The first results from the evaluation show that, independent of country and gender, some 70% of about 400 female and 900 male students felt strongly or very strongly that they had learned at the masterclasses how scientific research is organized and carried out. More than 81% liked the masterclasses “much” or “very much”, again independent of gender. Moreover, there was significantly higher enthusiasm in Finland, Portugal and the Czech Republic with 96% choosing “much” or “very much”, which can mostly be attributed to particularly interesting lectures and a bigger increase in knowledge of particle physics.

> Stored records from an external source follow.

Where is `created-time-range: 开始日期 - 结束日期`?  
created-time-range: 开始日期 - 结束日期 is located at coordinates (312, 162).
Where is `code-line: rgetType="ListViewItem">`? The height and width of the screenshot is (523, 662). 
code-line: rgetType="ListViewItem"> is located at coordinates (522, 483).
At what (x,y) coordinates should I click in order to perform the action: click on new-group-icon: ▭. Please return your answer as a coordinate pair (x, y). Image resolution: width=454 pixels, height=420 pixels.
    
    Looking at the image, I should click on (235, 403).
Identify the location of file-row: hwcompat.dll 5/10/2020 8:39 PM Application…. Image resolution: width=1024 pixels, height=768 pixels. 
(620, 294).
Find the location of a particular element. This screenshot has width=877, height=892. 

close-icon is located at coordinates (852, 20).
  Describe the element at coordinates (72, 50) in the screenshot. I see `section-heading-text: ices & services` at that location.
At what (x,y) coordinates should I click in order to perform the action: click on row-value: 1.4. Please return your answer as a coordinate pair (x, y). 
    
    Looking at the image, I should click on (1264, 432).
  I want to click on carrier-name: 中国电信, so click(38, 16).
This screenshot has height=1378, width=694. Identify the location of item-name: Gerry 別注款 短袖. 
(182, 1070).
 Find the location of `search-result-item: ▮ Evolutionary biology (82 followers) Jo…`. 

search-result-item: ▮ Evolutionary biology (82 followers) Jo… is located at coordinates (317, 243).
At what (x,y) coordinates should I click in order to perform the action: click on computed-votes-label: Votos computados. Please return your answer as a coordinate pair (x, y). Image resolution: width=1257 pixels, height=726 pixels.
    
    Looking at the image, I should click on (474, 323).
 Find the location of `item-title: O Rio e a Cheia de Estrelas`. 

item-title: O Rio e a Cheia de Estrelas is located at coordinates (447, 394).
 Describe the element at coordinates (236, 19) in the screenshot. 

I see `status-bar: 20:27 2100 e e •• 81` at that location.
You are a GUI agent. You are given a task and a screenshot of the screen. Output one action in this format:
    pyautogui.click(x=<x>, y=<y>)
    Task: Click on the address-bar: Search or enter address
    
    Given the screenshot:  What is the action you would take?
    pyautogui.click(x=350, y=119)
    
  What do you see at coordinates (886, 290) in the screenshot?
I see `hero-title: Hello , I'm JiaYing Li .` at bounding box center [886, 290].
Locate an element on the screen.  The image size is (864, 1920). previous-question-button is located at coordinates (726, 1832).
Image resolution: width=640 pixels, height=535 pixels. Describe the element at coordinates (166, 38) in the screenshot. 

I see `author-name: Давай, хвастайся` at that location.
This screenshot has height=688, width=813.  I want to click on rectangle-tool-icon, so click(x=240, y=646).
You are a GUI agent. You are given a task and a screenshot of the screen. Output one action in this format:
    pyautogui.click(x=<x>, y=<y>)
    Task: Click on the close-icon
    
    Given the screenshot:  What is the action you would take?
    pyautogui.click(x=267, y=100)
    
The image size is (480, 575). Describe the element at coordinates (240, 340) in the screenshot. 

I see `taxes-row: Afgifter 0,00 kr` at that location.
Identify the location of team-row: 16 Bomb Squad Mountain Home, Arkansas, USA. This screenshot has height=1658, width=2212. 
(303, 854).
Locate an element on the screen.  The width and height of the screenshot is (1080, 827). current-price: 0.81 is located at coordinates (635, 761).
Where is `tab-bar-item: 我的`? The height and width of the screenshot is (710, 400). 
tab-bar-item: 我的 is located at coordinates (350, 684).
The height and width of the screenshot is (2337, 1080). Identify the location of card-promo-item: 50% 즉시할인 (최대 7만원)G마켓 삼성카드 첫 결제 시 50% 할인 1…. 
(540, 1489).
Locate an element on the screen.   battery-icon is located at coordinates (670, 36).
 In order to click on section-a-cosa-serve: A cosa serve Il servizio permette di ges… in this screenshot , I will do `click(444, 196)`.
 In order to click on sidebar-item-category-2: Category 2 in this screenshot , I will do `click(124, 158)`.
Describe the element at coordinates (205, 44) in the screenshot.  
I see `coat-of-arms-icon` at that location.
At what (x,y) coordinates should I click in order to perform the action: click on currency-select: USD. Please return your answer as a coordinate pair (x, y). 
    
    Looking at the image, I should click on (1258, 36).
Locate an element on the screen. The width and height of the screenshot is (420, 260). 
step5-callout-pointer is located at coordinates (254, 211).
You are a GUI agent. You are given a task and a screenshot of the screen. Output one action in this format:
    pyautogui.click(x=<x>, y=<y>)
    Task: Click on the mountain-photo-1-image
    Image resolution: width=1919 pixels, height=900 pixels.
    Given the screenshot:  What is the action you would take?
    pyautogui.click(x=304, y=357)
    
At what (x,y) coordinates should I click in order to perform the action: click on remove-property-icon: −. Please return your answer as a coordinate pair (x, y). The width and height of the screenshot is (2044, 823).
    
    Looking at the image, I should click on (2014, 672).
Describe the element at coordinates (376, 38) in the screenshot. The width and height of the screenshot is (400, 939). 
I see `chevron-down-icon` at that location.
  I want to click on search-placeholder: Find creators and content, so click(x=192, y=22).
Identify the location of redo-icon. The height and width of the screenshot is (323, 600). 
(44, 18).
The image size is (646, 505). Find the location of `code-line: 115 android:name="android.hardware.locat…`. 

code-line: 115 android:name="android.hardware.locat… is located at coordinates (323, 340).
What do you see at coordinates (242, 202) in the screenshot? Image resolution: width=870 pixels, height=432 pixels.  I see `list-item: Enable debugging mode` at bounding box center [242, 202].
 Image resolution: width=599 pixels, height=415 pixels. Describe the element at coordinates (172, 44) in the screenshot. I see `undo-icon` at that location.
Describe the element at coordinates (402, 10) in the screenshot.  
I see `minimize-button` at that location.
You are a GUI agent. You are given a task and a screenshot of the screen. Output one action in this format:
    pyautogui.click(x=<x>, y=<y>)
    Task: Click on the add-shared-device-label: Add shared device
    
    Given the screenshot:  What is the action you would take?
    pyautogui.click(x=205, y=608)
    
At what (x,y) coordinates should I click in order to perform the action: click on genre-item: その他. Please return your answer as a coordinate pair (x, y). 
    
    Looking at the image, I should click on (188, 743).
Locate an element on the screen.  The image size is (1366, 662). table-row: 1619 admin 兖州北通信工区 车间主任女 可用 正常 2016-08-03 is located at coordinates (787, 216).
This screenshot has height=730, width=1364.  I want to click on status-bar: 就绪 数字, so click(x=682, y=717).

The impact on the student’s interest showed greater spread between the countries. On average 58% of both male and female students felt that they were generally more interested in physics after the masterclasses, and only 6% were less interested. Again, the masterclasses had a significantly stronger impact in Portugal and Finland, with 86% and 95% of students respectively reporting increased interest. In two countries the female participants benefited especially. While the male participants showed no significant deviation from the average, 78% of the Italian girls and all seven female students in Sweden reported an increased interest in physics. The Swedish girls unanimously marked the highest possible increase in their knowledge of particle physics, and felt more strongly than average that they had learned about the organization of scientific research. For all students both factors correlated very strongly with positive answers to the question on increased general interest in physics (see figure 1). Apart from this, the reactions of the female and male students to the masterclass programme were nearly identical, although in all countries the girls said they thought they knew significantly less about physics than the boys and were significantly less familiar with computers.
Finally, regardless of whether they like their current physics lessons at school, 65% of the students thought that modern physics, like particle physics, should play a bigger part in their science lessons (see figure 2). This question showed the largest variation between the countries. The majority was significantly higher, for example, in Germany, with 75% of the students responding positively, and Portugal with 91%. In Switzerland and Norway, by contrast, not even 30% of the students clearly supported this statement. In the latter two countries more than half of the students found the level of the masterclasses rather difficult, while on average only 19% shared this opinion.
“I got the feeling that I did something which physicists do every day in their experiments, and I felt involved.” This statement from a 17-year-old girl shows that the authentic surroundings and the measurements with real data were indeed able to bring modern physics close to the hearts of young people.
• For more details about the event and materials see http://wyp.teilchenphysik.org. The European Masterclasses were sponsored by the High Energy Physics Board of the European Physical Society and the Bundesministerium für Bildung und Forschung (BMBF), and received organizational help from the German Science-on-Stage Executive Office. The EU has acknowledged the success of the first European Masterclasses by nominating the project leader, Michael Kobel, for a Descartes Prize for Excellence in Science Communication for 2005. The project is now competing with 22 other nominees for up to five Descartes Communication Prizes, to be awarded in December in London.